--- Start ---

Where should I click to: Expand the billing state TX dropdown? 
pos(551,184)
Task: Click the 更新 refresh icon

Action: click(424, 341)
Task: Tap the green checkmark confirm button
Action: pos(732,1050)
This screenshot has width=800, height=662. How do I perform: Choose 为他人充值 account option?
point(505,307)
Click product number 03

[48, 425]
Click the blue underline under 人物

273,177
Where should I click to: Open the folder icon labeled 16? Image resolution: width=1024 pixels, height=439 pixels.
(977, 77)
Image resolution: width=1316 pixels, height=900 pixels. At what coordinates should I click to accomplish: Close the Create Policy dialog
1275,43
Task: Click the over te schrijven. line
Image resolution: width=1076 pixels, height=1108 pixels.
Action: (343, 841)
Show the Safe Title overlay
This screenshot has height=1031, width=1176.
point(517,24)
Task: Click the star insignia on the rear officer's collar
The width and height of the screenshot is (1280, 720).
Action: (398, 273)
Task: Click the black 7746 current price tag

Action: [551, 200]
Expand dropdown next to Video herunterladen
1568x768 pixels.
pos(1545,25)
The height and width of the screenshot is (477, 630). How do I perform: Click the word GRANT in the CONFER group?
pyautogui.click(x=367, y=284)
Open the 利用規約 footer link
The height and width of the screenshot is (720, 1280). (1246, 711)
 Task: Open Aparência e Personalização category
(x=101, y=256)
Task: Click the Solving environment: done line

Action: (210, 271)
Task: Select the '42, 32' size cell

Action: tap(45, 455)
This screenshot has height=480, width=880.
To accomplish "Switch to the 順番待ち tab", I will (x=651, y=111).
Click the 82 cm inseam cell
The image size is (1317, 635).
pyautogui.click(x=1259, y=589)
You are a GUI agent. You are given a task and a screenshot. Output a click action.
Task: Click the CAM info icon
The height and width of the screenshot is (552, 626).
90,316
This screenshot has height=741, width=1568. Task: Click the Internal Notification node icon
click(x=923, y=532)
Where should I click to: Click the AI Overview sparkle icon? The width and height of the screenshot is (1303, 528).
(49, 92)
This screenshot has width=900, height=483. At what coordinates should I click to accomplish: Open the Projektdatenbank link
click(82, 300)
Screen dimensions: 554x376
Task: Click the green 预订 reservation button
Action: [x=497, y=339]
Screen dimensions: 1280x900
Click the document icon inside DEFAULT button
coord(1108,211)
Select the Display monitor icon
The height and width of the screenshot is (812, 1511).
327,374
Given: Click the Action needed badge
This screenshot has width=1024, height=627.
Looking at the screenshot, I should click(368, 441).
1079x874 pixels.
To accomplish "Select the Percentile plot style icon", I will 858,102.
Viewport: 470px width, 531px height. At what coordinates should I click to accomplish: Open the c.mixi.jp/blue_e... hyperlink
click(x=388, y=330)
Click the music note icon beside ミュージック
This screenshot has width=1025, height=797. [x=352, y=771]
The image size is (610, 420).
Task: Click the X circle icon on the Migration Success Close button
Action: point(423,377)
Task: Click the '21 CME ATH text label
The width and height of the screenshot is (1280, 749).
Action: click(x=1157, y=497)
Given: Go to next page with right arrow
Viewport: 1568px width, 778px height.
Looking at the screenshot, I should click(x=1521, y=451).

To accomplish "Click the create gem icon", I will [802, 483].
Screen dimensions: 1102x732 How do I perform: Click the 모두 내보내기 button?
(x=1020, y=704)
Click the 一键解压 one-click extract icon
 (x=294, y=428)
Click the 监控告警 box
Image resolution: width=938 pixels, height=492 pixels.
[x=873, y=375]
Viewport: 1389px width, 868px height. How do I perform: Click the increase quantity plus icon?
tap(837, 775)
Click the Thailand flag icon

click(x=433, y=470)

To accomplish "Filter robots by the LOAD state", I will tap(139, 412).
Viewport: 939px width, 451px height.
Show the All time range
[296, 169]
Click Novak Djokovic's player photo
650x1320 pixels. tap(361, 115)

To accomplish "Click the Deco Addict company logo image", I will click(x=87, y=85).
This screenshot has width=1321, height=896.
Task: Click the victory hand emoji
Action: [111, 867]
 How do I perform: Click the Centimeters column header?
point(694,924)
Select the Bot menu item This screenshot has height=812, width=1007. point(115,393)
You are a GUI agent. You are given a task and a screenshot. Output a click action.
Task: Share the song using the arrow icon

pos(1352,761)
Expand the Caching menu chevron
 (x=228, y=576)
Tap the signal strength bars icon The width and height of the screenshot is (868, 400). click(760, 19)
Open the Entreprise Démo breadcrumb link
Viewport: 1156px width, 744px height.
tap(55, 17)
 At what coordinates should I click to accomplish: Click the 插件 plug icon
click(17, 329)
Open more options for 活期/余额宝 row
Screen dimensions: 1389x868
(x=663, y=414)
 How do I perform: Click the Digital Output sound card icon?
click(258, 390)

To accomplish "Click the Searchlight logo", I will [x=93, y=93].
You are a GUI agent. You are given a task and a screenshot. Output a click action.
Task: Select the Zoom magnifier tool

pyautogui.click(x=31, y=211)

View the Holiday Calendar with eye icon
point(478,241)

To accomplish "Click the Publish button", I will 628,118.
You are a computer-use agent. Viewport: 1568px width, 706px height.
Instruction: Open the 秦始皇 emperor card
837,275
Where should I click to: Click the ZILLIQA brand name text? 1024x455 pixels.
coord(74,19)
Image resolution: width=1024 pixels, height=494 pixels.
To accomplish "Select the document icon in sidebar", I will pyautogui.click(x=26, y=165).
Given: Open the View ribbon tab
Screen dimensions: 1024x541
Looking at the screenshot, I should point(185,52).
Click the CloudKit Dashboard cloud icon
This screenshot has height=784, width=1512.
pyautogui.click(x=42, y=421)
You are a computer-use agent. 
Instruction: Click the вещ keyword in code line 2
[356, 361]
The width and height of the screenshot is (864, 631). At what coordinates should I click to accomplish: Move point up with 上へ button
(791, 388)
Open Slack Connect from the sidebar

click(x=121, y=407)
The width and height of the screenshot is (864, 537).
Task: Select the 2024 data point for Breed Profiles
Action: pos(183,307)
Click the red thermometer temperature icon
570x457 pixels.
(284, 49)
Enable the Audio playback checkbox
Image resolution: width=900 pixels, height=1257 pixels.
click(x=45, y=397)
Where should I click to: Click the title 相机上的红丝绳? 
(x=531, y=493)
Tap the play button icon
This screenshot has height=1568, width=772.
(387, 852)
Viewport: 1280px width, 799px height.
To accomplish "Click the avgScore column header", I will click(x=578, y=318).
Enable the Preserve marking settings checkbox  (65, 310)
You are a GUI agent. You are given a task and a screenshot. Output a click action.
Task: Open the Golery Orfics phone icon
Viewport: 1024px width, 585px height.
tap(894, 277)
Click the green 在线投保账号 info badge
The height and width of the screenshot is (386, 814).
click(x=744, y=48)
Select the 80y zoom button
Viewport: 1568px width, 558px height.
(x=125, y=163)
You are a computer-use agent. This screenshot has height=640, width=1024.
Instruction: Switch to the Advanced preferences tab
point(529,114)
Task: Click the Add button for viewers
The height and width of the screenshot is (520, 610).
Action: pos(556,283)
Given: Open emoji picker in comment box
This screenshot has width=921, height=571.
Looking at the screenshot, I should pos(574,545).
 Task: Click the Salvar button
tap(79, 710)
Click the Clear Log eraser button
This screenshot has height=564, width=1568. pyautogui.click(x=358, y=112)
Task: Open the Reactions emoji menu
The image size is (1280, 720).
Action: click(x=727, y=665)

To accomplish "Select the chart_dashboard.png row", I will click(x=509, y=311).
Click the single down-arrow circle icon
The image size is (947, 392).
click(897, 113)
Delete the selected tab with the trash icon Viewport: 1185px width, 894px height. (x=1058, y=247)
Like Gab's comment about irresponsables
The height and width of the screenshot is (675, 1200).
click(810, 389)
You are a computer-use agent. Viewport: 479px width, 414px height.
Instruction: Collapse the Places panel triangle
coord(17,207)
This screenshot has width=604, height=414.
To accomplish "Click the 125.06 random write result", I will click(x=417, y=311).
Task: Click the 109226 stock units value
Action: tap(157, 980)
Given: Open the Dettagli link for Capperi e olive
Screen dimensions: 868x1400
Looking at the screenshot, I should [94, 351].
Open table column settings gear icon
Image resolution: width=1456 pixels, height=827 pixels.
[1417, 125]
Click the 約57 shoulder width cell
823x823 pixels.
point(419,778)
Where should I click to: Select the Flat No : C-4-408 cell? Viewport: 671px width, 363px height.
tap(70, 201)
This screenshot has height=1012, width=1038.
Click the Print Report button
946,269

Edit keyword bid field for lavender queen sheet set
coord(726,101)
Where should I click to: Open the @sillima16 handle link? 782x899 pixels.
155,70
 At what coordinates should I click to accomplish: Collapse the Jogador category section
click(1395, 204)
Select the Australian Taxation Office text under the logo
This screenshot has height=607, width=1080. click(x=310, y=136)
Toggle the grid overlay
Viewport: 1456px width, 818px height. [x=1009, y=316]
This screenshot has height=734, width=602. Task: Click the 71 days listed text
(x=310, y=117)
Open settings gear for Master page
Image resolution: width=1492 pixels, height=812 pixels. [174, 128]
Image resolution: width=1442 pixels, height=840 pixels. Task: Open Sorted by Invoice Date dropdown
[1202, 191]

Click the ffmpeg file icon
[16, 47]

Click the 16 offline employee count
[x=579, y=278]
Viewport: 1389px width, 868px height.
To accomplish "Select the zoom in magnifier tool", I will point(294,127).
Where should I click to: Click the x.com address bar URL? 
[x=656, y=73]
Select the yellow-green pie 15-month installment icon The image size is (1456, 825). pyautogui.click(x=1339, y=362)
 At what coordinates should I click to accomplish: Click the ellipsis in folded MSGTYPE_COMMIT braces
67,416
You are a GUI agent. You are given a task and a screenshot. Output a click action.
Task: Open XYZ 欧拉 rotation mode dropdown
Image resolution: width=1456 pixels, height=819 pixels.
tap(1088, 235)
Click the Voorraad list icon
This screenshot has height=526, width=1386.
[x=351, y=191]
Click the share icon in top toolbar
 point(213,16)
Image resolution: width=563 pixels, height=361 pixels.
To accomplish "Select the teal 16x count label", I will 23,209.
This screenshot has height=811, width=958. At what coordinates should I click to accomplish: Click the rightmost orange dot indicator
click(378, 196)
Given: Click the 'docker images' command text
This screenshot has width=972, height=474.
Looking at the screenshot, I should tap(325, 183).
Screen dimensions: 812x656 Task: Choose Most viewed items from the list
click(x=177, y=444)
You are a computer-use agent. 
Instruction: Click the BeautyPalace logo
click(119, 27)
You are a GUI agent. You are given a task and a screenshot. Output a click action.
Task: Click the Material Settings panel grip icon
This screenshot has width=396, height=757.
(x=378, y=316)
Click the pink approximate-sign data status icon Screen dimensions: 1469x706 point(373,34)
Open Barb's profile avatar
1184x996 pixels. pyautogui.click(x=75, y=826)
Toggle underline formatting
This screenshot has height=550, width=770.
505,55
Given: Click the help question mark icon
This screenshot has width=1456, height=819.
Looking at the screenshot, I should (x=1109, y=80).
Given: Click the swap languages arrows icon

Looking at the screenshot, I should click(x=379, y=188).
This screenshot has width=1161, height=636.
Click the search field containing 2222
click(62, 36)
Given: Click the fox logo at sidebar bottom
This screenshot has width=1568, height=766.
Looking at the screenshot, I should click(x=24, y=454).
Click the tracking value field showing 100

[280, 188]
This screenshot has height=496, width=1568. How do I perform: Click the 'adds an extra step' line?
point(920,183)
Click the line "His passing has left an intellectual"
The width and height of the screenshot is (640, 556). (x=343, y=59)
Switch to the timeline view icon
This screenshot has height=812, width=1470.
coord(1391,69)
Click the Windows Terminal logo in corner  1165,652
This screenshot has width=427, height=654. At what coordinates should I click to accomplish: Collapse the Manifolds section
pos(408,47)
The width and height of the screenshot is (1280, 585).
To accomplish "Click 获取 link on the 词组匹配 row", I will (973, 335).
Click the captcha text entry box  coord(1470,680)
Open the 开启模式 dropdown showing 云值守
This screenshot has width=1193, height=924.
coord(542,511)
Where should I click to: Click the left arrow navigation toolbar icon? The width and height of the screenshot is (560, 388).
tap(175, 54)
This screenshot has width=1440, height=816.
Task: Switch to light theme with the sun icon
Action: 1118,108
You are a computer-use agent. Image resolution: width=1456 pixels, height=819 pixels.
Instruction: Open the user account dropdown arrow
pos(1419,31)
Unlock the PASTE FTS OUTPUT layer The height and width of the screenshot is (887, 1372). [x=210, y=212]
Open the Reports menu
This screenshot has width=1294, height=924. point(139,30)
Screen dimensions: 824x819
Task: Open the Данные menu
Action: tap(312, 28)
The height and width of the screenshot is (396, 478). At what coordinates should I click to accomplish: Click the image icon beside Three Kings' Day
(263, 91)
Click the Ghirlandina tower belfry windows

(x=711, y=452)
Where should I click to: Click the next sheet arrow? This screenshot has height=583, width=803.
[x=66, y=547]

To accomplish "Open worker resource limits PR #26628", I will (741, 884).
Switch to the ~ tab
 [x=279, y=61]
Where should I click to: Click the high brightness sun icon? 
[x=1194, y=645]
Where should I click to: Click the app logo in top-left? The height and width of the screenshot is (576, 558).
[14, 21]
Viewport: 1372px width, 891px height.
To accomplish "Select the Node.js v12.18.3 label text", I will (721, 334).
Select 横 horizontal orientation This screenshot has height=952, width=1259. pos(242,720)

--- End ---

→ **WORK INSTRUCTIONS**
Transcribe the records beginning at the line containing "This screenshot has height=734, width=602." and ending after the line containing "[x=656, y=73]". Include both of those lines.

→ **WRITTEN SOLUTION**
This screenshot has height=734, width=602. Task: Click the 71 days listed text
(x=310, y=117)
Open settings gear for Master page
Image resolution: width=1492 pixels, height=812 pixels. [174, 128]
Image resolution: width=1442 pixels, height=840 pixels. Task: Open Sorted by Invoice Date dropdown
[1202, 191]

Click the ffmpeg file icon
[16, 47]

Click the 16 offline employee count
[x=579, y=278]
Viewport: 1389px width, 868px height.
To accomplish "Select the zoom in magnifier tool", I will point(294,127).
Where should I click to: Click the x.com address bar URL? 
[x=656, y=73]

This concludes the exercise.